The Eight Mountains (2022)
The Eight Mountains by Belgian filmmakers Felix van Groeningen and Charlotte Vandermeersch is the beautiful but ultimately not completely satisfying film adaptation of the novel Le Otto Montagne by Paolo Cognetti.
Friendship is key in this Belgian-Italian co-production, which was selected for the Golden Palm Competition in Cannes.
We get to know Bruno and Pietro when they are young, in the summer of 1984, when Pietro’s middle class parents spend their holiday in the small Alpine village, where Bruno lives.
Although the big city kid and the country boy are polar opposites, they strike up a friendship, which they continue the following summer.
Well, until Pietro's father - a chemist - offer to send Bruno - son of a stonemason - to school in Turin. Bruno's dad, however, wants his son to also work in construction and breaks off all contact.
As adults, they resume their friendship. Pietro (Luca Marinelli) has become estranged from his father. When the man dies, he leaves his son a heap of stones in the Alps, which he and Bruno (Alessandro Borghi) decide to turn into a new home.
While doing this, it is revealed that over the years Bruno kept in touch with Pietro’s father. That they took the trips through the mountains together, which Pietro’s father could no longer take with his own son.
The revelation of this alternative father-son relationship does not lead to a conflict between the two friends. Which proves the strength of their friendship. But for two-and-half-hours almost nothing in the movie leads to real drama.
That's kind of the problem with The Eight Mountains. The movie is full of beautiful landscape imagery and at times the men really open up about their feelings. But the story contains little narrative drive, with the sad songs on the soundtrack doing much of the emotional heavy lifting.
Sometimes Pietro and Bruno spend a lot of time together, other years they don't see very much of each other. Which is how friendships work. But they remain episodes that are glued together one after the other without any real tension.

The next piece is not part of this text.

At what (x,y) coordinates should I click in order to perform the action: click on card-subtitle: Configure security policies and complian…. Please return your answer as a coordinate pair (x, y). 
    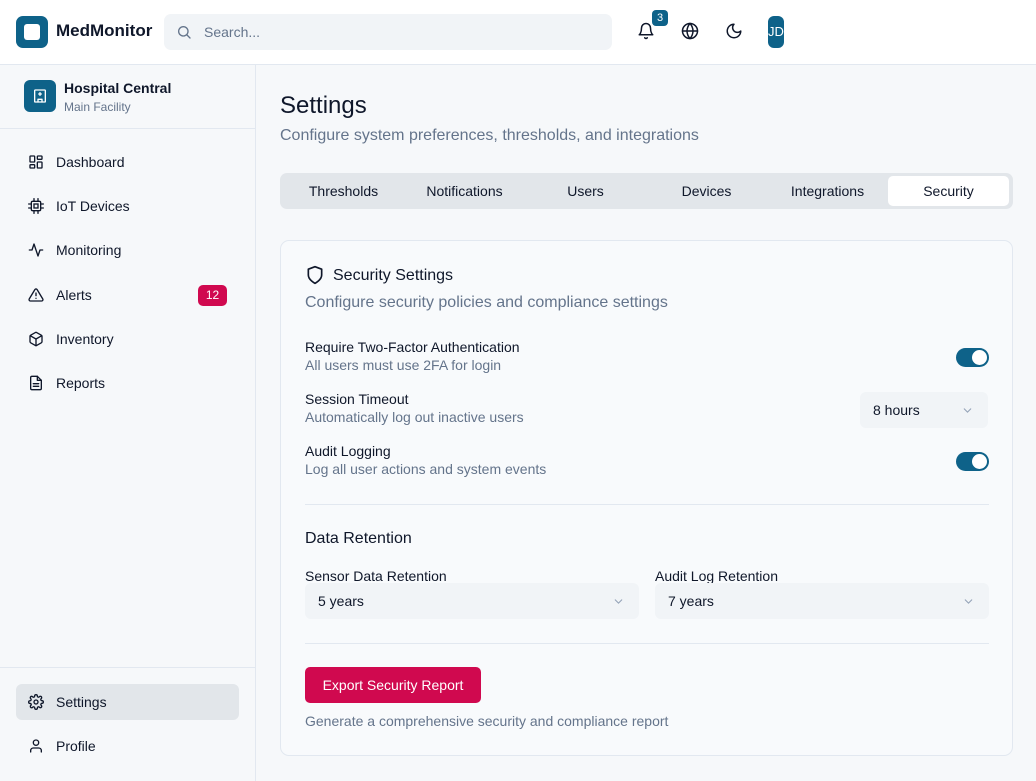
    Looking at the image, I should click on (486, 302).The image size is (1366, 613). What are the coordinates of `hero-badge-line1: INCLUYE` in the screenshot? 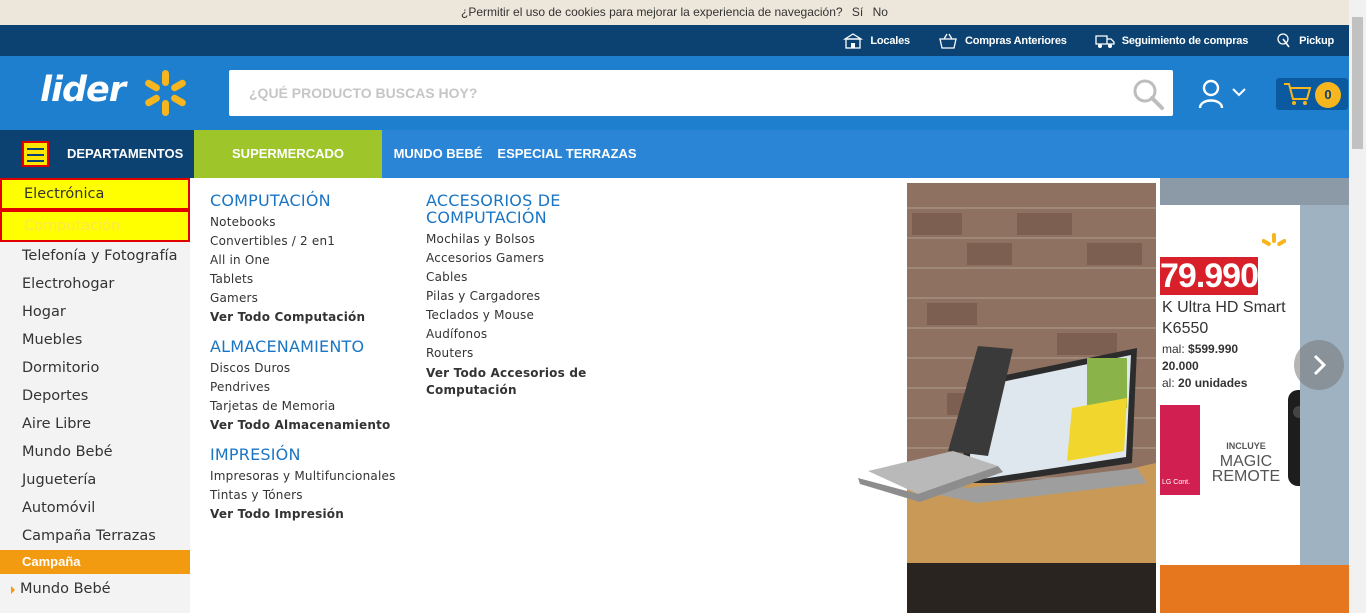 It's located at (1246, 446).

Undoubtedly a conscious decision by the filmmakers, to let the story more or less speak for itself. Van Groeningen and Vandermeersch were so committed to the project that they learned to speak Italian, and all the Italian actors in the film deliver fine work.
But Van Groeningen's most famous movie, The Broken Circle Breakdown, (which he co-wrote with his life partner Vandermeersch) was full of explosive drama, interspersed with sentimental passages, which made the movie come alive in breathtaking fashion.
In The Eight Mountains the melancholy is palpable throughout, but the film, for all its unmistakable charms, does not run quite as deep.